YOUR GOAL
In the entries below, replace every "green" with "blue" and change nothing else. Omit the pictures from your answer.

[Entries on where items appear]
--- begin ---
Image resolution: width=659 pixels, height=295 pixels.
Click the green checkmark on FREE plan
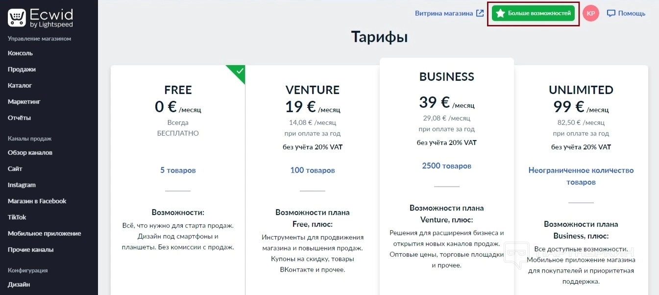coord(239,71)
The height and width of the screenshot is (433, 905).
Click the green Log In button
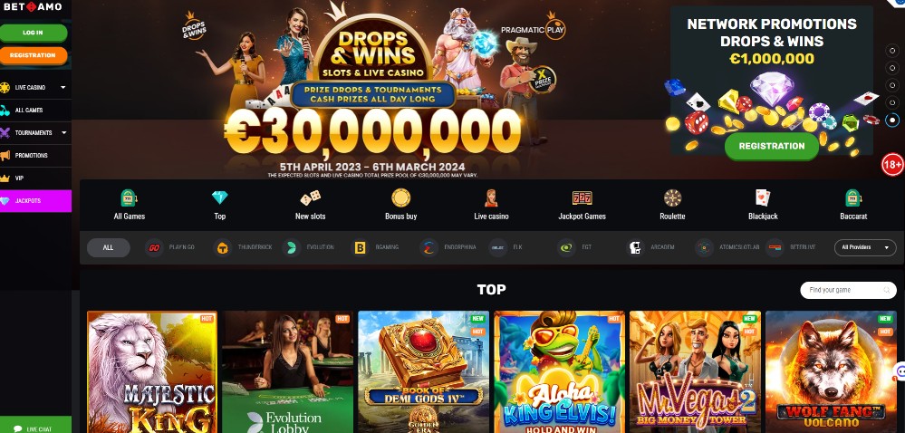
--- end ---
RESPONSE
Image resolution: width=659 pixels, height=295 pixels.
Click the blue checkmark on FREE plan
coord(239,71)
The height and width of the screenshot is (433, 905).
Click the blue Log In button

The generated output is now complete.